We have had a much worse recession than previous ones, along with a crash of housing prices. State and local governments are fully funded by tax revenues, and at the local level, property tax revenues are a big factor.

So it's entirely likely that the size and nature of this "great recession" has caused state and local government employment to be very weak compared to previous recoveries.

Irwin (and countless others) are making the same mistake as taking Rogoff-Reinhart's numbers and claiming high debt slows growth, when there is a clear case for the opposite view, that slow growth creates high debt.

Exercises like, "if this sector had done this, then the economy would have done that" are just meaningless. They are the equivalent of "if grandma had wheels she'd be a bicycle", but with fancy charts.

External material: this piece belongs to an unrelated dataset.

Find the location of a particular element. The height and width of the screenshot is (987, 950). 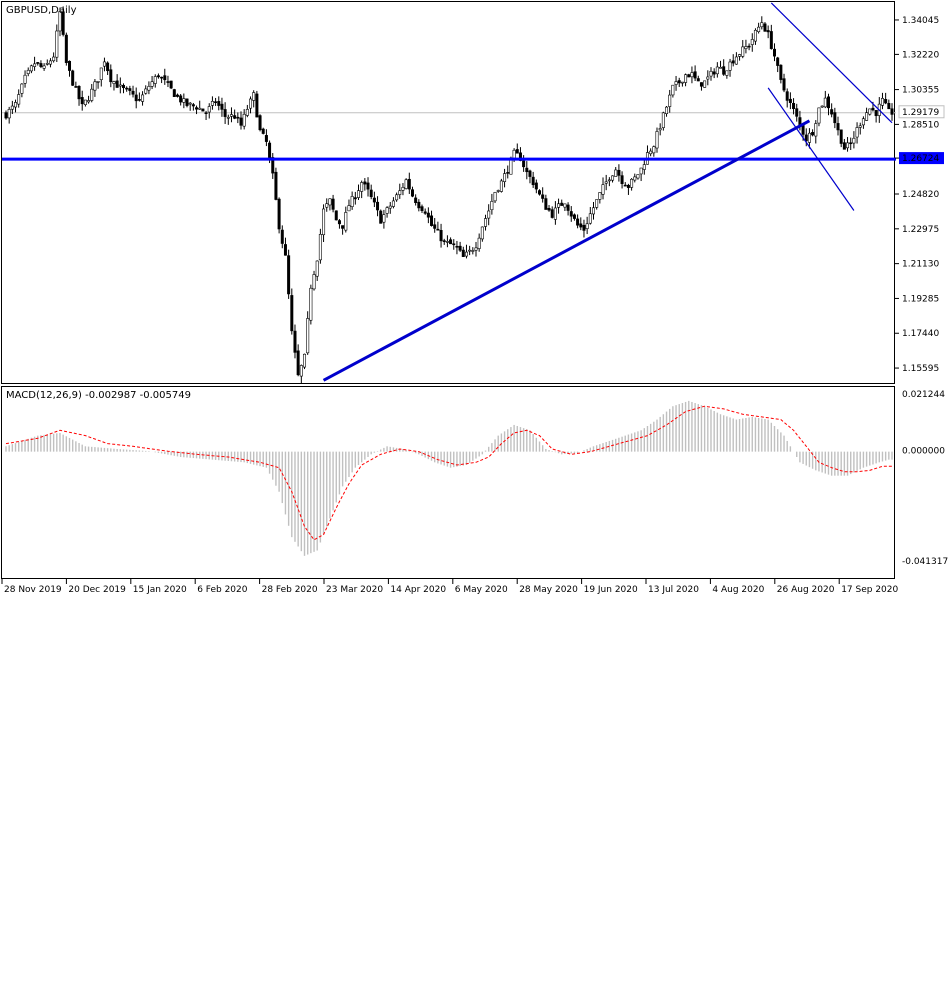

price-axis-label: 1.32220 is located at coordinates (920, 55).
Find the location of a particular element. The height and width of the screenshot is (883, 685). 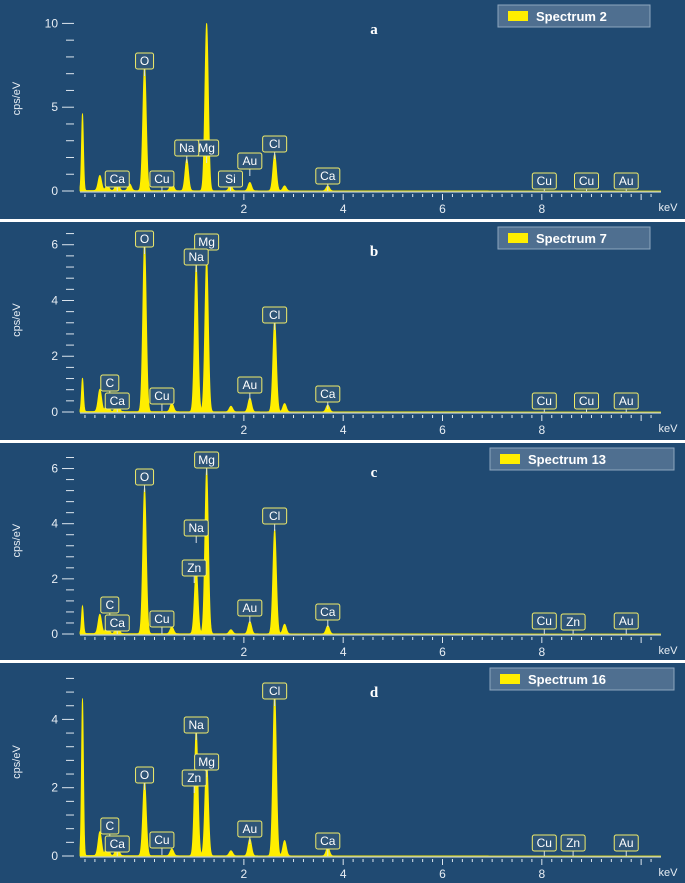

panel-letter: a is located at coordinates (374, 30).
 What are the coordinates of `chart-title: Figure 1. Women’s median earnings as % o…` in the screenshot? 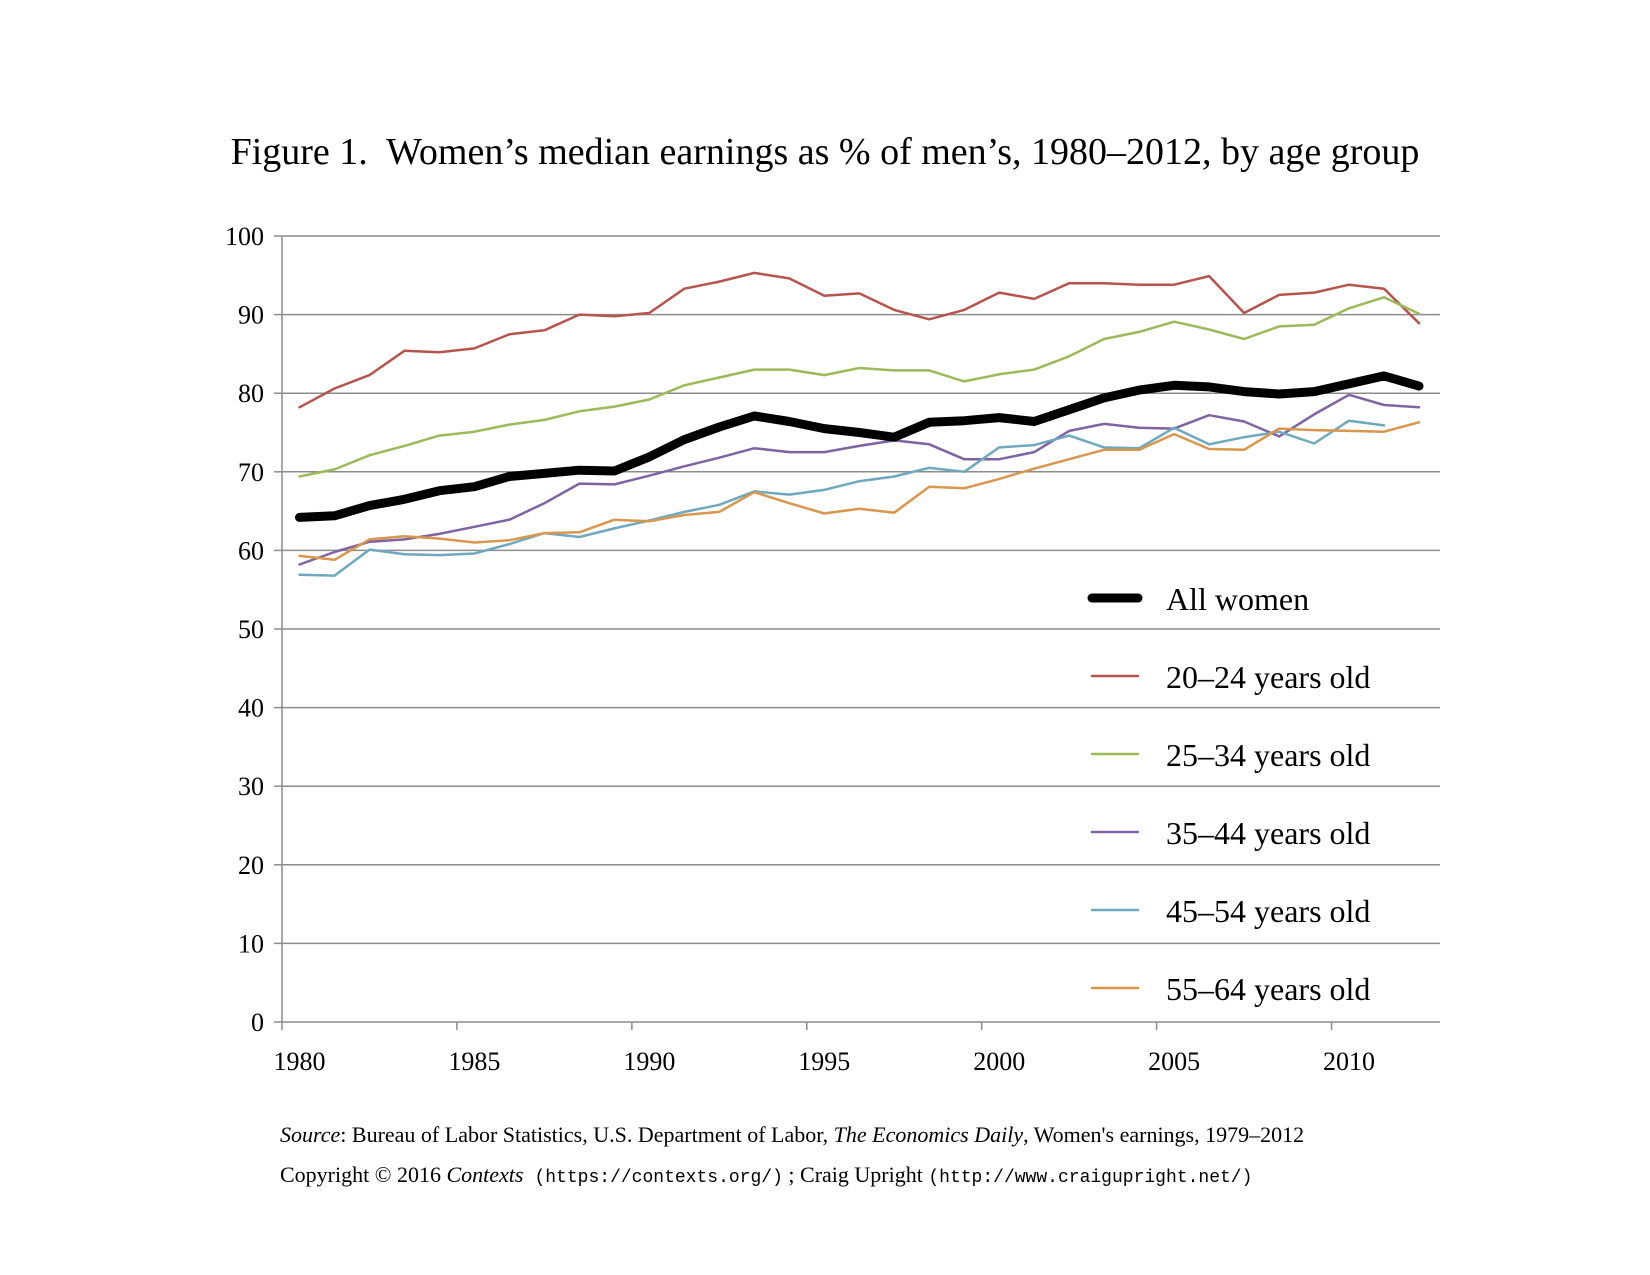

Causality is not inherently ideological, though appeals to causal problems often seem to be.


2 comments:

Patrick R. Sullivan said...

And along come Nickel and Tudyka to smash the ball back into the Keynesians court;

http://www.voxeu.org/article/fiscal-stimulus-times-high-public-debt-reconsidering-multipliers-and-twin-deficits

'The cumulative response of private investment turns increasingly negative as government indebtedness increases. In particular, the cumulative effect on private investment turns negative for the first time at debt ratios of approximately 57%.'

Guess what they find at 90%.

Another old friend appears;

'In sum, our findings lead us to conclude that the contradictory findings of previous studies may be the result of estimation within a static debt regime when indeed the debt regime is dynamic.'

JorgXMcKie said...

I'm not an economist, I'm just a guy who teaches public budgeting. I've got a lot of former students out there working in local government. They all say pretty much one thing -- budgets are tight [or worse], property tax revenues haven't nearly recovered, and the taxpayers would bring out the torches and pitchforks if we tried to raise taxes.

Now remember that for most local govts between 60 and 80 percent of their operating budget is payroll related and tell me how the heck they're going to hire new workers. They can barely pay the ones they have now.

My Metro Detroit suburb is a really good budget shape, thanks to good budgeting and never having had a defined pension program. Despite this, the firefighters just signed a new 4-year contract with both no raise and new givebacks.

Anyone who really thinks local govts are going to be hiring additional employees any time soon must be on powerful drugs.